My bad date with a Māori podcaster
Readers note: I wrote this a year ago(ish) about an incident that happened a year(ish) before that. If it feels outdated, let’s take that as a good thing.
My date was tino purotu/very handsome. Like so purotu I wished I was wearing more makeup. He had huge muscles, a beautiful smile, flash as clothes, and seemed super friendly.
The raruraru/problem was that two minutes in, I already knew we had zilch chemistry. Even more awkward, I could tell he’d realised the same thing.
We steeled ourselves for small talk and I prayed thanks as the waitress came to take a drink order.

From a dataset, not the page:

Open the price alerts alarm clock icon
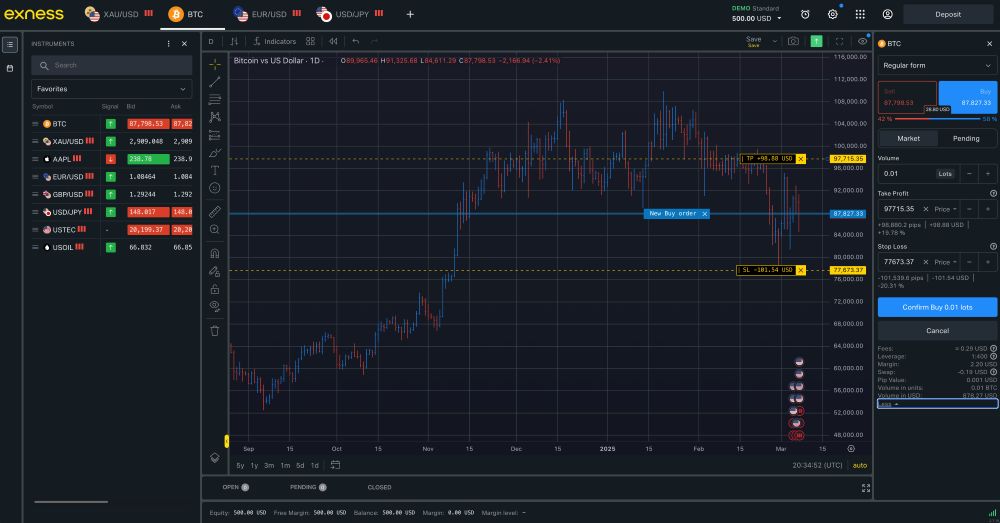 (x=806, y=14)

Now here’s where it got rough—and it’s the only negative thing I’ll say about him—the man ordered us a terrible, terrible drink. Not pia/beer, not wāina/wine, but the most outlandish shared cocktail I’ve ever seen in my life.

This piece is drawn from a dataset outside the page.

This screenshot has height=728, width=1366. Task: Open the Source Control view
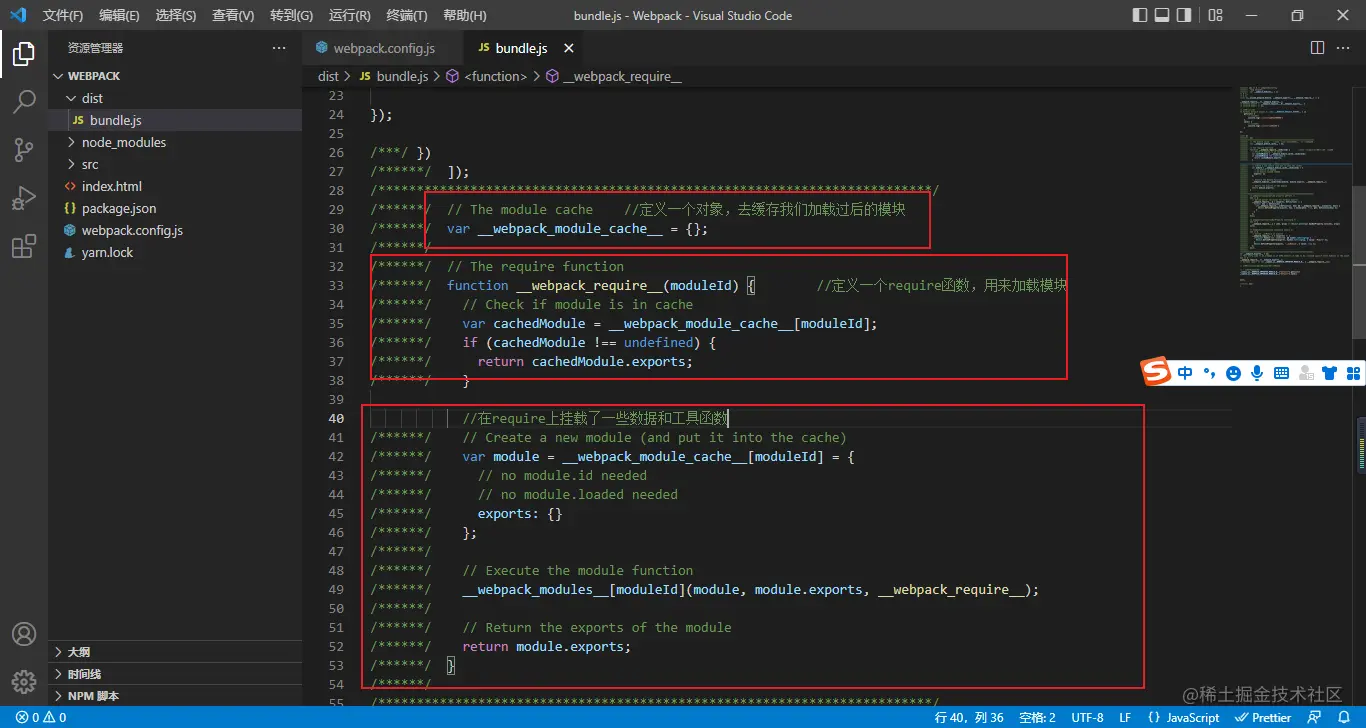[24, 150]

It was a volcano shaped vessel, bigger than both our heads together, that looked like a child’s papier mâché assignment. It came with two oversized straws.
For a wahine who normally opts for a simple lager, this was a lot.
‘Nō hea koe?/Where are you from?’ he asked as he took his first slurp.
I wrestled with my straw and proceeded to give him my usual line, ‘Oh ya know, Te Kaha originally but the whānau moved to Rotorua so we’ve kinda mushed in with Te Arawa too. I’m a quarter cast Māori but pretty much just a mongrel.’
His eyes opened wide in an expression I can still picture clearly—a mix of anger (not toward me but toward an idea) and deep empathy. It cut through our conversation like a knife, launching us into a new level of—for want of another kupu/word, intimacy—that I certainly didn’t expect.
‘You don’t have to introduce yourself like that, you know,’ he said.
I was caught off-guard. I let my straw sink into a sea of weird purple bubbles, unsure if I should feel attacked. ‘What do you mean?’ I asked.
‘You don’t have to lower yourself to a blood quantum like that, as if you’re apologising or writing it off or something. If you whakapapa Māori, you’re Māori. That’s how it is.’
No one had ever said those words to me, let alone a beautiful Māori stranger.
I didn’t know what to do with them. While we moved to lighter kaupapa, they rolled around inside me, sinking into the softest bits, then piercing sharply at something deep.
I couldn’t even count the number of times I’d introduced myself like that, the number of times I’d been asked under a raised eyebrow ‘But… how MUCH Māori are you?’, and even worse, the number of times I’d asked other people the same.
He dropped me home. We exchanged a peck on the cheek and mumbled something about maybe seeing each other again some time (we didn’t).
That ‘bad’ date (that he won’t even remember) gave me the confidence I needed to start my cultural reconnection journey and changed my trajectory in life. And I’m so thankful.
If you’re reading this, Happy Valentines Scott. Ngā mihi nui for your words that night and I hope you’re slurping cocktails with someone special.